There are several staging systems available to demonstrate the prognostic significance of tumor stage on the survival of MPM patients. The eighth edition of the UICC/AJCC staging system for MPM has recently been developed . Previous studies have reported that advanced AJCC clinical stage is associated with poor prognosis in MPM [23, 24], and the present study showed similar results. In addition, subgroup analysis showed that advanced stage was associated with poor prognosis in epithelioid subtype, but not in non-epithelioid subtype. The underlying cause of these results is unclear, but the non-epithelioid type may be associated with poor prognosis; moreover, the survival period is very short, even in early stages. Therefore, it is necessary to consider the histologic subtype when using clinical stage to predict prognosis in MPM patients; this should be confirmed by a prospective study in the future. Chemotherapy based on pemetrexed/platinum has been shown to improve survival in MPM patients [5, 24, 25]. In the present study, pemetrexed/platinum was administered to all patients receiving chemotherapy, and the survival rate was significantly improved, as in previous studies.

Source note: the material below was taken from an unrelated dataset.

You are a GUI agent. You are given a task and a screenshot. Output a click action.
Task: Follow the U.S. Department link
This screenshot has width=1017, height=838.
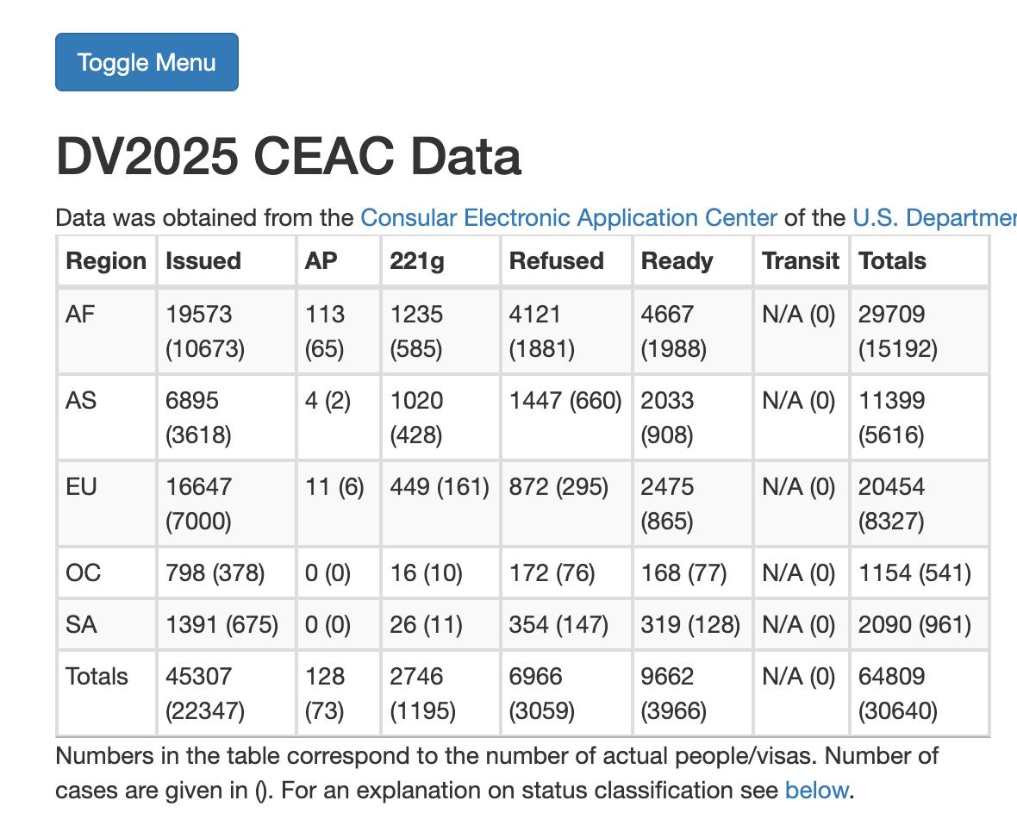coord(934,218)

The present study had several limitations. First, relatively small sample size and limited number of events may invalidate the stability of the multivariable regression model in this study. The generalization of our results might potentially be limited by its retrospective nature and single-institution population. We also performed propensity score adjustment for histology subtype, stage and chemotherapy to validate the prognostic significance of SUVmax instead of the multivariable regression analysis. The hazard ratios (95% confidence interval) for total, epithelioid, and non-epithelioid histology were 1.83 (0.86–3.87; P = 0.114), 2.53 (0.83–7.67; P = 0.101), and 1.84 (0.59–5.75; P = 0.295), respectively. The hazard ratios of SUVmax after propensity score adjustment showed similar trends with the multivariable regression model but all the results from the propensity score adjustment were not statistically significant. Therefore, the results of current study from the multivariable model should be interpreted conservatively. Although there was no association between SUVmax and overall survival in non-epithelioid histology, a further prospective study using the multivariable model or propensity score adjustment is needed for the larger population in the future to elucidate the association between SUVmax and prognosis in epithelioid and non-epithelioid histology. Second, the histologic subtypes of the study subjects were not specifically defined in seven subjects who also underwent surgery. Finally, there were insufficient data on exposure to asbestos in 19 patients (35.2%).
In conclusion, the SUVmax on PET/CT is an independent prognostic factor in patients with MPM, especially in those with epithelioid subtype. The histologic subtype of MPM should be considered in evaluating the prognostic significance of SUVmax.